Par comparaison avec les quatorze patients vivants, ceux qui sont décédés :

  • ont reçu en moyenne moins de culots globulaires par an (28,4 ± 18,2 versus 50,7 ± 13,4), plus souvent sous forme de transfusions simples en raison d’un taux d’Hb bas ne permettant pas une saignée,
  • avaient un taux d’HbS prétransfusionnel plus élevé (55,5 ± 21,6 % versus 43,1 ± 12,5 %),
  • présentaient une surcharge en fer plus sévère (ferritine sérique à 2 905 ± 2 221 μg/L versus 1 438 ± 1 376 μg/L) avec une observance médiocre des traitements chélateurs,
  • avaient plus de crises vaso-occlusives (CVO).

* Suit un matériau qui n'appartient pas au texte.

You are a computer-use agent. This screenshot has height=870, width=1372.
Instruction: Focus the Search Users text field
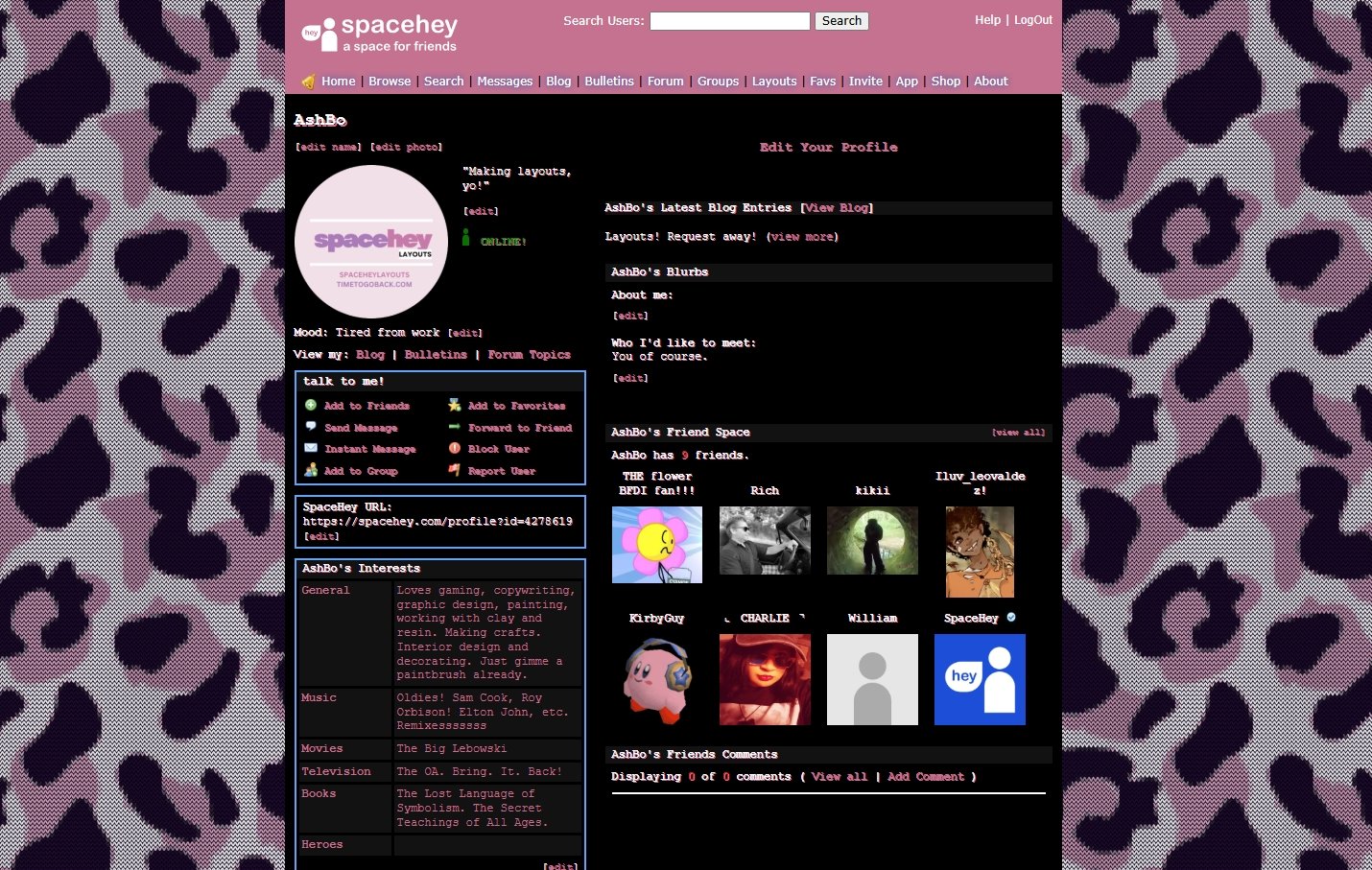[x=729, y=21]
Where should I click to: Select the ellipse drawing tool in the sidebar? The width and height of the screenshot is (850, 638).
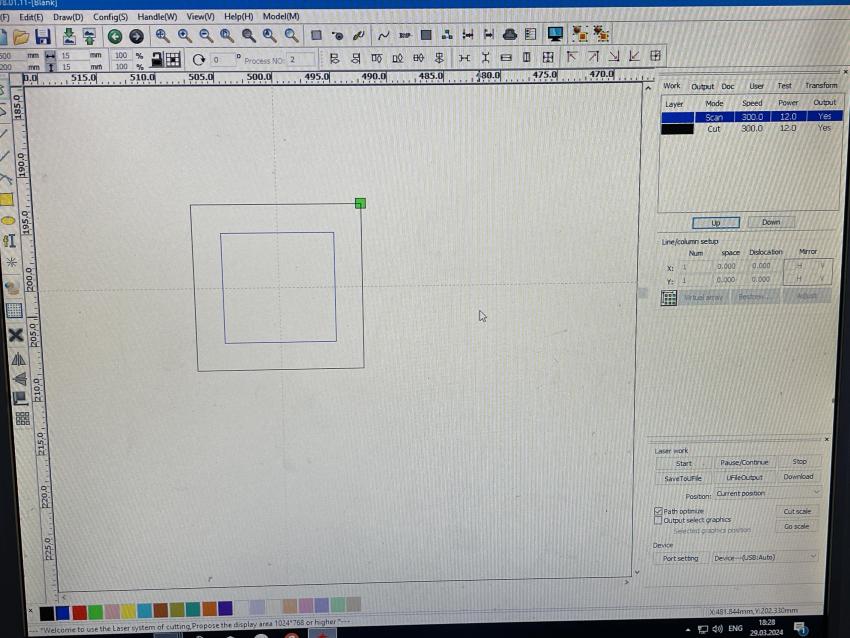point(8,220)
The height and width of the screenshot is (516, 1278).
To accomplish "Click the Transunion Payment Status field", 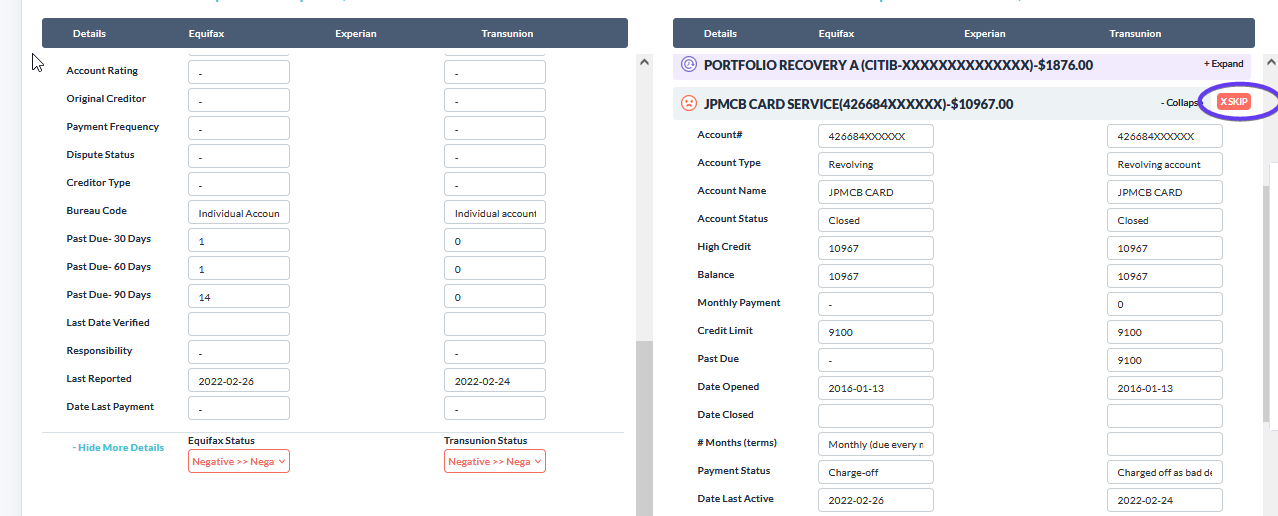I will click(x=1164, y=472).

Les causes de mortalité de ces huit patients comprennent évidemment des récidives d’AVC (2/3 cas isolés) mais aussi des événements vaso-occlusifs aigus d’évolution rapidement fatale (syndrome thoracique aigu avec détresse respiratoire aiguë, syndrome de défaillance multiviscérale) et dans trois cas des décès subits lors de CVO (deux en cours d’hospitalisation et un au domicile) alors que leur taux d’HbS prétransfusionnel était juste supérieur à 50 %.

Discussion

La prise en charge de consensus après un AVC survenant dans l’enfance repose sur les programmes transfusionnels au long cours avec cibles bien définies : Hb > 10 g/dL et HbS < 30 %. Des progrès importants ont été réalisés pour réduire les risques de la transfusion : allo-immunisation, infections transmissibles (en particulier hépatites), traitement de l’hémochromatose secondaire par les chélateurs. Ce travail, qui s’arrête en 2009 mais n’est publié que maintenant, montre la vulnérabilité des patients présentant une drépanocytose sévère avec antécédent d’AVC. Il est largement connu que la vasculopathie cérébrale progresse même avec des échanges transfusionnels bien conduits [2], avec constitution de réseaux Moya-Moya exposant les patients à des hémorragies cérébroméningées souvent fatales. Cela incite à proposer actuellement l’allogreffe même chez l’adulte, malgré les risques, s’il existe un donneur dans la fratrie, mais aussi à associer d’autres thérapeutiques en plus du programme transfusionnel comme l’hydroxyurée ou d’autres molécules à visée vasculaire, voire à envisager des méthodes de revascularisation chirurgicales après un programme complet d’explorations multidisciplinaires cliniques neurologiques, neuroradiologiques, de médecine nucléaire (visualisant la perfusion cérébrale), de rééducation et de neurochirurgie afin de définir la meilleure stratégie thérapeutique adaptée pour ces patients (réunion de concertation pluridisciplinaire coordonnée par le Pr Pablo Bartolucci, centre de référence hôpital Henri-Mondor, Créteil). La surmortalité observée dans cette petite cohorte, également rapportée par d’autres équipes avant 2010 chez des patients drépanocytaires pas forcément aussi sévères, en rupture de suivi après 18 ans, en moyenne 1,8 ans après la transition, interpellait les praticiens, alors même que la mortalité pédiatrique était en constante diminution [3]. Les mêmes circonstances de morts « brutales » sans diagnostic précis étaient notées par les auteurs. Ces constatations ont suscité depuis un intense travail de réflexion des centres de référence, tant aux États-Unis [4] qu’en France [5], afin d’anticiper et de préparer tôt la transition pédiatrie-secteur adulte. Ces programmes coordonnés entre pédiatres et médecins d’adulte, individualisés, avec une part importante dévolue à l’éducation thérapeutique du patient (ETP) doivent faire l’objet d’une évaluation constante quant à leurs bénéfices en termes de morbidité et de mortalité.